Take, for example, one of the primary costumes for Queen Anne (Olivia Colman). The film is set late in Anne’s reign in the early 1700s and shows how the queen is dominated by her childhood confidante and “favourite,” the ruthless Sarah Churchill, Duchess of Marlborough (played with merciless hauteur by Rachel Weisz). Powell decided she wanted the gout-ridden and morose Anne to frequently be in a nightgown and robe. “She’s ill, she depressed, she can’t be bothered to get dressed,” Powell explains. “It’s like pulling on your most comfortable, cozy safety blanket.” And how did Powell achieve that? She bought two bedspreads on eBay and sewed them together: “It’s exactly what my grandmother had on her bed.” She lined the result in black velvet.
Powell also clothed the rest of this film’s nest of vipers primarily in a striking monochromatic style, at times suggesting a set of backstabbing chess pieces. There were a number of reasons for this choice. One of the first things Lanthimos mentioned “was that he wanted to see at least one scene where all the women were in white,” Powell says. “One of his references was Ingmar Bergman’s Cries and Whispers.” (This eventually resulted in the costumes for a memorable ball scene, where Sarah first angers the queen.) The film was shot at Hatfield House, Hertfordshire, an ornate stately home where Powell had worked before. They decided “to restrict the color palette and have it quite monochromatic and graphic, against the opulence of the background.”
“The cut and the silhouette of the costumes is pretty much period accurate,” Powell says. “But the use of the fabric is totally contemporary.” There was an additional advantage: “It worked incredibly well financially. Because we didn’t have the budget. I couldn’t have made it out of silks and damasks if I’d wanted to.” In addition, while 18th-century fabrics were extraordinarily fine, modern attempts to recreate them often result in heavy and cumbersome costumes. Freedom of movement in this movie, which renders court intrigue as much physical as it is verbal, was essential.
Take Weisz’s Sarah. It is Sarah who is queen in all but name, even dictating how Anne will conduct the bloody War of the Spanish Succession. But Sarah is overconfident, taking much too long to see poor relation Abigail Hill (Emma Stone) as the existential threat she is. A few scenes find Sarah and Abigail out taking target practice, with muskets and live pigeons. Weisz’s shooting costume — a man’s jacket and breeches, forming a sort of Stuart power suit — wasn’t stipulated in the script. “I suppose they are male clothing,” says Powell, “but I think they look very feminine.” She explains that hunting jackets for a woman at the time probably would have been made in a similar shape to those for men but would have been worn with skirts and not breeches. “I wanted to give her that edge,” says Powell. Sarah “is, of all of them, the most in control…. I wanted her to have that very confident, dominant air.”
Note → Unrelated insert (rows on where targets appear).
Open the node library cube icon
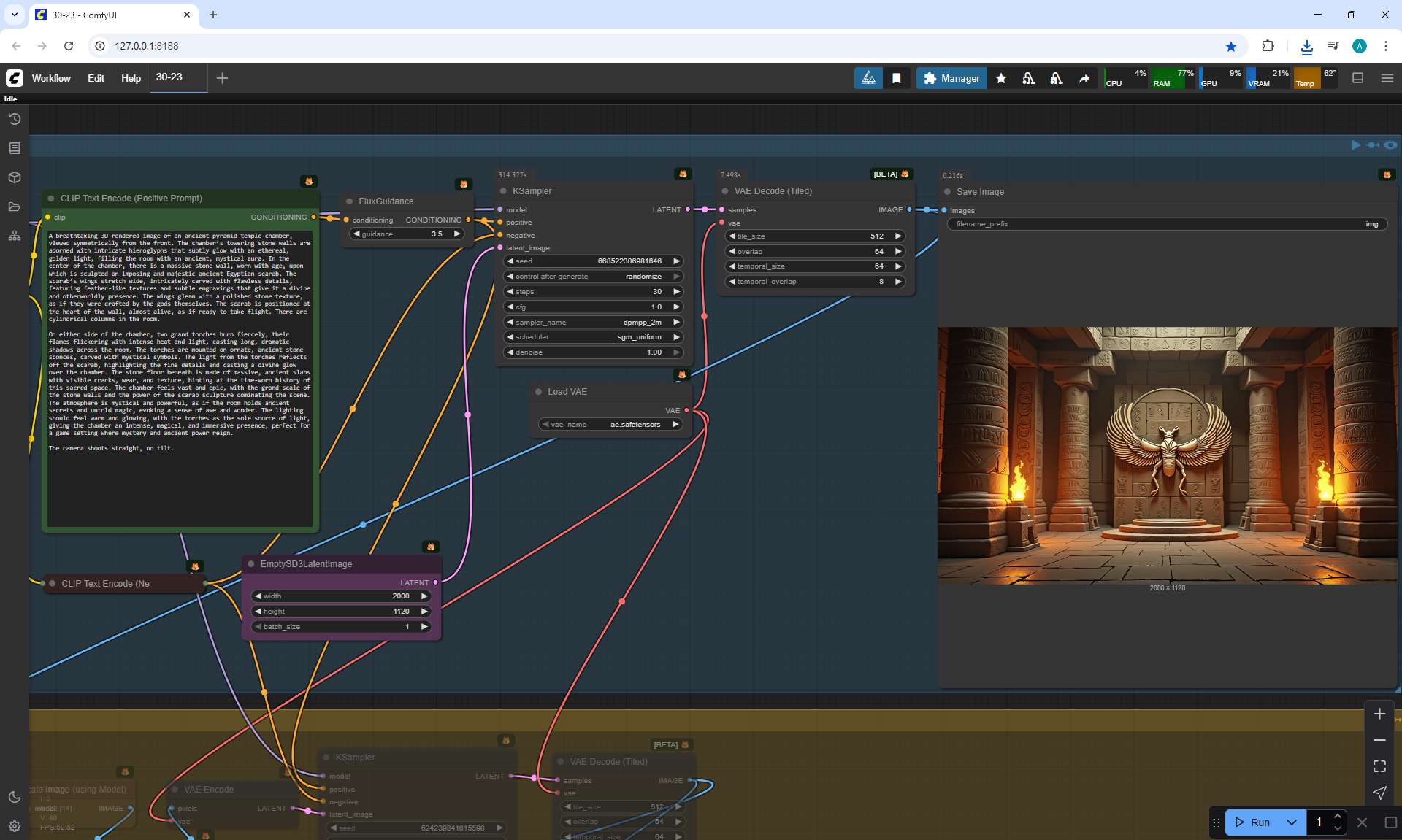The image size is (1402, 840). 14,177
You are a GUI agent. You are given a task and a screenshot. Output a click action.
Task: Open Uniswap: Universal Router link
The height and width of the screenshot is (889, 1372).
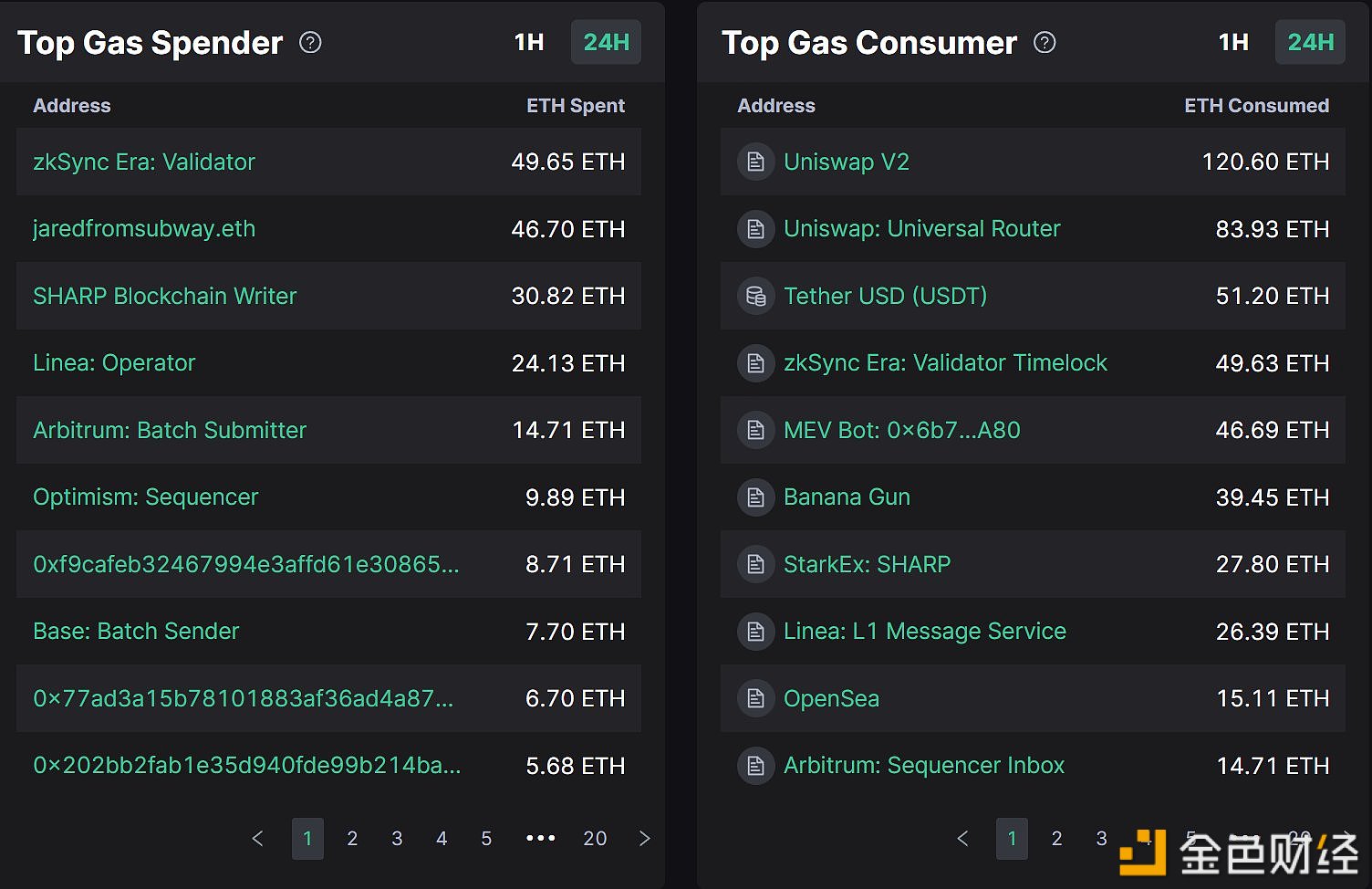(x=921, y=229)
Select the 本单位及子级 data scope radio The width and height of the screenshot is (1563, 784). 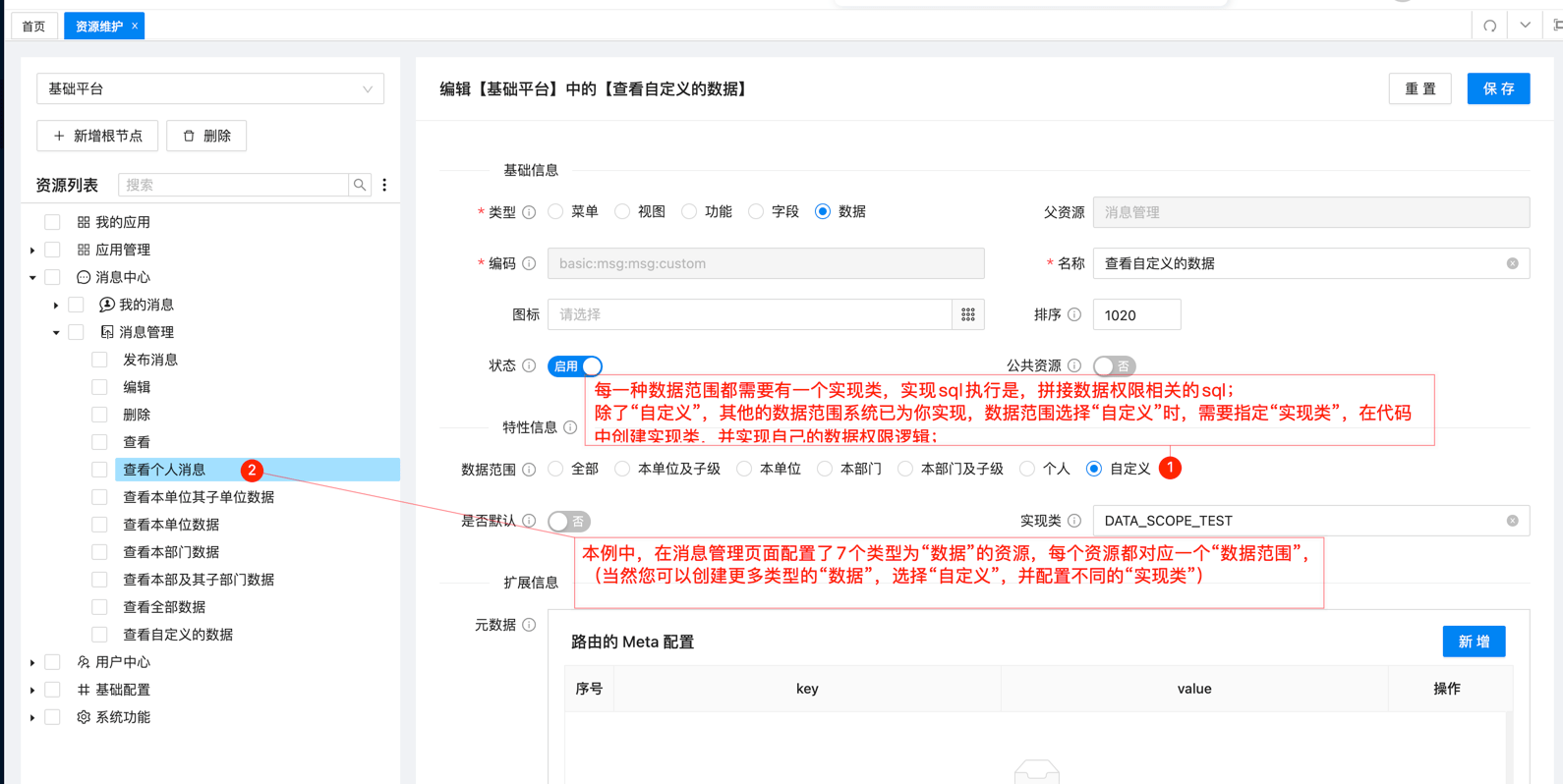click(x=622, y=470)
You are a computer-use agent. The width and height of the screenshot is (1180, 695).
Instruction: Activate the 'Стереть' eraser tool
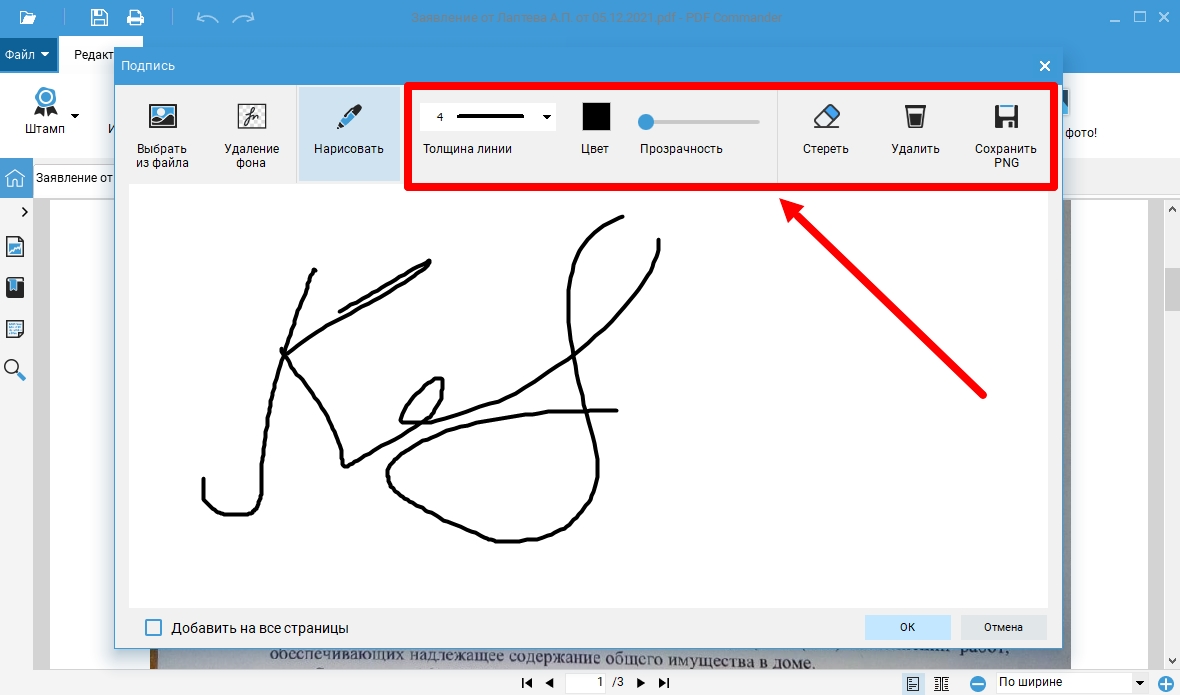point(825,117)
In fact, both Sarah and Abigail are noticeably unfussy in their dress, at least at first, with nearly bare faces and simple hair. The men, on the other hand, are heavily powdered and rouged, such as Robert Harley (Nicholas Hoult). Powell also emphasized this difference through subtle means, like making the dandified Harley’s jacket fuller.
Perhaps the widest variety of costumes belongs to Emma Stone as Abigail, an 18th-century Eve Harrington, ready to rise from charity case and scullery maid to Anne’s kinder and gentler “favourite” — at least on the surface. Abigail begins dressed like all the servants, in a slightly shiny indigo fabric that turns out to be repurposed jeans, sourced by Powell largely from thrift stores. Abigail rapidly rises to lady-in-waiting and to Powell’s simplest black court dresses; you can then trace the character’s ascent by the amount of white gradually added to her dress. At the end, she is nearly as elaborate as the queen, in what Powell calls “that kind of nouveau-riche, upwardly mobile way… slightly vulgar, with too much pattern going on.” Masses of lace were a signature of the period, but lace is difficult to work with and also expensive. So, much of that pattern was created by laser-cut black vinyl fabric, laid over white; and its reverse, white cotton that Powell had laser cut to mimic the black.
She sums up the final effect in a way that applies to the whole of The Favourite: “When you first look at it, it looks period. And you look again, and oh no, it’s not.”